Reproduce the part of the post about the Ambassador Hotel starting at "My first political" and ending at "all that entailed.", word for word.

• _Selected passage_:
====

Sunday, December 03, 2006

Bobby and the Ambassador

Back in the early 90s, I traveled regularly to Los Angeles, and usually stayed at a Hyatt on Wilshire Boulevard. Just down the block was a massive old building, closed and surrounded by chain link fence. I didn't know what the building was, but it fascinated me. I'm not a new-age person who believes in auras or similar psychic phenomena, but something about the strange building seemed to emanate an historic energy. If I believed in ghosts, that would have been where I would search for one.

After a few times staying across from the building, I asked about it in the Hyatt's cocktail lounge.

"That's the Ambassador."

"Where Kennedy got shot?"

"Yeah, and where the Cocoanut Grove rocked."

I walked around it one night, though the neighborhood was seedy and the walk was long. The thought that Bobby Kennedy had been assassinated in the big, glorious, abandoned building was mind-boggling.

My first political awareness was cheering for Bobby Kennedy in his march toward the White House. Growing up Catholic in St. Louis, attending a Catholic grade school, from a union family - Bobby was the second coming of his martyred brother. He was attractive, charismatic, and, to an 8 year-old boy, he personified destiny. As our school began to "change", in the euphemism of white flight, Bobbie Kennedy offered hope of peaceful, positive change, and a better future.

And then he was dead. Shot down by a crazy man. And we were robbed of our high hopes of a truly good man in the White House, making our way more righteous.

Instead we got Nixon, and all that entailed.

A few years later I met Rosie Grier, the man who grabbed Sirhan Sirhan and protected him from the crowd that would have torn him into pieces of hate. He jammed his thumb behind the trigger to prevent further shots from being fired. I shook that hand.

Yesterday, I saw the movie "Bobby". Don't trust my review - it has no critical distance. I was enthralled. The Ambassador Hotel was the focal point of the film, and it is presented unflinchingly as a grand relic beginning its downward spiral - as is American culture, as we see marriages and manners beginning their slow crumble.

====

• _Given data_:
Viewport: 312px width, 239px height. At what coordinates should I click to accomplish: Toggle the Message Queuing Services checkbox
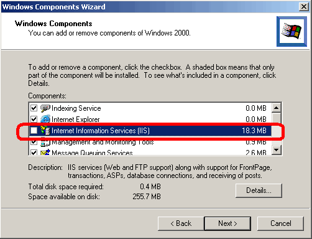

====

• _Finished answer_:
My first political awareness was cheering for Bobby Kennedy in his march toward the White House. Growing up Catholic in St. Louis, attending a Catholic grade school, from a union family - Bobby was the second coming of his martyred brother. He was attractive, charismatic, and, to an 8 year-old boy, he personified destiny. As our school began to "change", in the euphemism of white flight, Bobbie Kennedy offered hope of peaceful, positive change, and a better future.

And then he was dead. Shot down by a crazy man. And we were robbed of our high hopes of a truly good man in the White House, making our way more righteous.

Instead we got Nixon, and all that entailed.